No puedo dejar de contar que un guarda de seguridad nos invitó a subir al museo en los altos del Arco y confiadamente lo hicimos. No reparamos que no había un elevador disponible y que el ascenso de 50 metros lo haríamos por una estrechísima escalera de caracol, sin descansos para recuperar el aliento y con 200 turistas asiáticos, en perfecta condición física, subiendo detrás de nosotros,  tropezándose con mi lengua.

El tercero. Yo, que soy bastante insensible a las artes que no son música, quedé paralizado, extasiado, quedé rendido ante las profundas pinceladas de Van Gogh.  ¡Qué sensación! De verdad no quería moverme. Pocas veces algo ha ejercido tal fascinación en mí, porque no solo se trata de la belleza de una obra, sino del poder que tiene de trasladarlo a uno a la campiña a ver una noche estrellada, o a un campo de girasoles, o estar frente al autor, con ganas de darle la vuelta para ver si de verdad le faltaba una oreja.

El cuarto. La muerte y la vida. Estando en París no podía dejar pasar la oportunidad de ir a saludar a un amigo que me ha acompañado en momentos importantes de mi existencia y que fue fundamental cuando descubrí que quería ser músico. Mientras transitábamos en silencio las callejuelas del Cementerio Pere Lachaise iba mentalmente tarareando… “Este es el fin, mi amigo”, “El tiempo de dudar terminó”, “Aprende a olvidar, aprende a olvidar”.

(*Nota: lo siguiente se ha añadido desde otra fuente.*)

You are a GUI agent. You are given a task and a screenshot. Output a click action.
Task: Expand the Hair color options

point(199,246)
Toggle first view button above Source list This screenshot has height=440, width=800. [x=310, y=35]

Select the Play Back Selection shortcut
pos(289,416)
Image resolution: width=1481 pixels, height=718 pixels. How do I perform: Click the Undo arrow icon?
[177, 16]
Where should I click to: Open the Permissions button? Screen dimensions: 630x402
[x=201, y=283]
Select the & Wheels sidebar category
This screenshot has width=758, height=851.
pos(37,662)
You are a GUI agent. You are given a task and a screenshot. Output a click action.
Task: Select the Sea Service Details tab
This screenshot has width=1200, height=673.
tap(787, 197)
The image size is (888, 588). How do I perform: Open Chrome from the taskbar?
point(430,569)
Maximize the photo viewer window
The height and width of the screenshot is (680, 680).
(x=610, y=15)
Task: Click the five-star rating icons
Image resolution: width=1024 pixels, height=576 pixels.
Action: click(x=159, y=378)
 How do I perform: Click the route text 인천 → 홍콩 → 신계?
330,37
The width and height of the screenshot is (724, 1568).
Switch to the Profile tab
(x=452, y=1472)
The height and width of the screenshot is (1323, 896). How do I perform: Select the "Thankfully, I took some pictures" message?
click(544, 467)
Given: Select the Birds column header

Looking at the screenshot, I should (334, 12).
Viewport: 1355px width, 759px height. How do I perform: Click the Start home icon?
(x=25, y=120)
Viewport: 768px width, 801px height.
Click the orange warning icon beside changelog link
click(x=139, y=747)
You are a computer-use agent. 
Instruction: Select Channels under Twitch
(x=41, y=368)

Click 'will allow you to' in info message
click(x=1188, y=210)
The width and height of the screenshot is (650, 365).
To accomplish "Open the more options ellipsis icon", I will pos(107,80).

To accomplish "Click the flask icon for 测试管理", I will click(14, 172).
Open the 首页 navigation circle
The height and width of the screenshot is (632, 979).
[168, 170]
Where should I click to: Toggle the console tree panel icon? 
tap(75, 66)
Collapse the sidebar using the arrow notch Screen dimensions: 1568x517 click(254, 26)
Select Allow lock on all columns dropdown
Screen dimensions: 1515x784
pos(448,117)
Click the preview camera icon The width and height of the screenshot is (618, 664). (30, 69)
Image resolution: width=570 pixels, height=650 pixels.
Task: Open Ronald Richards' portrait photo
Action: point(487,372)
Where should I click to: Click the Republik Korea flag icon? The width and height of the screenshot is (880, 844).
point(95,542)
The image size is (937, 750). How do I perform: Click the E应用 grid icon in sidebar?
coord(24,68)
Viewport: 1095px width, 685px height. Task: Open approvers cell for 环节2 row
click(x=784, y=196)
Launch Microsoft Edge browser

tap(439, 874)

Finalmente llegamos. Ahí, como en una segunda fila, sin mayores rótulos ni reflectores, como si no quisieran que la viéramos, estaba la lápida…

James Douglas Morrison – 1943 – 1971

La tumba nada especial, un retrato y algunas flores, pero ¡Qué momento! Fueron solo 5 minutos frente a esa, su última casa pero sentí un agradecimiento tan grande. Por las palabras… por la música.

Las sensaciones relatadas fueron acompañadas por lo esperable de una visita a París: buen vino, foto en la pirámide del Louvre, buen vino, selfie con La Mona Lisa, buen vino, tirarse de panza buscando la toma espectacular de la Torre Eiffel, buen vino, tomarse un café carísimo en la avenida de los Campos Eliseos, buen vino, comer una buena crepa, buen vino, paseíto en barco por el Sena, buen vino, caminar en Montmartre y subir -eso sí por el funicular- a la Basílica de Sacré-Coeur, buen vino, maravillarse con los excesos del Palacio de Versalles, buen vino, recorrer la ciudad en un bus abierto y después de tanto vino, preguntar por el jorobado en la Catedral de Notre Dame.

¡Regreso a casa!

Todos los viajes, los buenos y los no tanto dejan una marca. Después de cada uno de ellos algo ha cambiado dentro de nosotros, siempre según lo veo, para bien, para crecer. Aprovechen cada vez que puedan.

No fui tan astuto como mi compañero de tercer grado y no me hice turista profesional, pero le agradezco profundamente a la vida cada vez que puedo ejercer temporalmente, aunque sea de manera empírica.